I had one but I’m still trying to remember the name. I think it was something like “Twixt”.
It’s called “cribbage”. That is the only game I know that uses pegs, but it also involves a deck of playing cards
Twixt?
I apologize for wasting bandwidth. Just be happy I looked up Henlein's bibliography on Wikipedia before asking about "The Unpleasant Profession of Jonathan Hoag!"
PS: Is this game still available? Anybody here ever play it?
I think it was Twixt, just to confirm the first response.
I don’t think the OP is thinking about Twixt. I can see the game in my head. It’s more like black and white thimbles that get stacked on top of each other, right?
Peg-o, pogo, peg solitaire, solo noble, cribbage?
I forget the trade name. But the kit consisted of bed vertical and cross beams snapped together in box fashion. From the holed green fiberboard bases upwards and across. There were also panels for windows and brick that were pushed against the construction.
It was Kenner’s answer to the still the popular ‘Erector Sets’ in the early to mid 1960s.
With a bit of imagination and angled roof beams. Pretty cool looking spaceships could be built, too!
I’ve got about half-a-dozen of those 3M games around here somewhere. Twixt was cool, but the one I liked the most was Feudal.
Twixt
I was telling my granddaughter of a game I played as a teenager called Snit’s Revenge. My best friend and I named all of the pieces with various names.
It was from TSR games as I remember, lot’s of crude humor too.
Right Twixt or Left Twixt??
It was a stupid game because it required a hammer to get the square pegs into the round holes. I gave it up and threw it away.......
It is TWIXT.
In a way it is an elaborate version of tic-tac-toe in that whoever goes first ought to win. If you go second your opponent has to make a mistake. It is a lot easier to get distracted and make a mistake though.
I use it as a great example of not “throwing good money after bad.”

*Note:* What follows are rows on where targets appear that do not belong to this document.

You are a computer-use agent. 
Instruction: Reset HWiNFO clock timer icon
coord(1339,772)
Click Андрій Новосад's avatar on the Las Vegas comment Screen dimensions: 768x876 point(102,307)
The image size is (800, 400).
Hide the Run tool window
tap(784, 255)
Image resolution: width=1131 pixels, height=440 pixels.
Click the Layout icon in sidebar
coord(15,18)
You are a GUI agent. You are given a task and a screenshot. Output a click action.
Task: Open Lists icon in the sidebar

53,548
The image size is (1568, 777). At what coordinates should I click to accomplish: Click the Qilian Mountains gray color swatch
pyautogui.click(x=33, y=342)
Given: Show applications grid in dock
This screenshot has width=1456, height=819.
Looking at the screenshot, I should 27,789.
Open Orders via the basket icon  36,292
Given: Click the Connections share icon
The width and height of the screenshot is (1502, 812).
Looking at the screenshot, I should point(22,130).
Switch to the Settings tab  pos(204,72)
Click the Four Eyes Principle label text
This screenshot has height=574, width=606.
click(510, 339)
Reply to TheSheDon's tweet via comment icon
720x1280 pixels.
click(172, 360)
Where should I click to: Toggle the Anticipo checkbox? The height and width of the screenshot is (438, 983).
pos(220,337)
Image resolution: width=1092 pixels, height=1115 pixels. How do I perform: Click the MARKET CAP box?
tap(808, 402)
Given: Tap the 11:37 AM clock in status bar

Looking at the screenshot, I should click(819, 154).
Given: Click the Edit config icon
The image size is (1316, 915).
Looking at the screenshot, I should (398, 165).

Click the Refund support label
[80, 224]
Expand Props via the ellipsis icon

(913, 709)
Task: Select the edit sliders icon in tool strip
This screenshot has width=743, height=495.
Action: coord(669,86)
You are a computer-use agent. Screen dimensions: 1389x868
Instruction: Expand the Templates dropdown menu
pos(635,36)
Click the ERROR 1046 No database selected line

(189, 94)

You can tell when you have lost a line of “attack” and an opponent will just tit-for-tat with you to the other side and then win.
(If anyone else says these same things sorry — I just answered this and did not read all the replies yet.)
It’s TWIXT. I still have it and play it with my daughter. It really can be a very absorbing game.
https://boardgamegeek.com/boardgame/949/twixt
Twixt is a 2-player abstract game invented by Alex Randolph. TwixT is a “connection-type” game, very similar to Hex. Other related games are Havannah and The Game of Y. “Connection type” means the object is to form a path connecting something to something else. This requires very different thinking from the standard battle-type game such as chess or checkers.
Some old US sets mention a 4-player variant, with 2 teams as in Bridge, but this probably wasn’t Randolph’s idea. The game was popular in the 60s and 70s as part of the 3M Bookshelf Series. Avalon Hill then acquired the series and issued the game themselves. Several European publishers have sold the game as well.
Twixt employs a pegboard, pegs and links. The playing surface is a 24x24 square pegboard, usually minus the corner holes, with two opposite sides marked with one player’s color and the other two sides marked with the other player’s color. Each player has a supply of pegs and links of their color. 50 of each piece type of each color, a total of 200, is an ample supply. Players alternate turns placing pegs and links, if possible, in attempt to have a continuous path of links connecting the two sides of the board with their color.
After the 3M edition, Randolph added the pie rule. After the first peg is placed, the opponent has the option to swap sides. This reduces the imbalance from the first move advantage.
On your turn you place one peg of your color on the board, and then add or rearrange your color links. Pegs may be placed in any vacant hole in the board except the corners and the last row on the sides of the opposing player. When two pegs of the same color are at opposite corners of a six hole rectangle (3x2 or 2x3), a link may be placed between those two pegs. Links may not be placed such that they cross other links. Multiple links may be added on a single move. Usually, all links are to the peg just placed, but on your move you are allowed to remove as many of your own links as you wish, and add your own links anywhere on the board as long as they are legal as described here.
When a player connects his two sides with a continuous path of links, he prevents his opponent from doing the same, the game is over, and the player connecting his two sides wins the game. If neither side can complete such a path, the game is a draw.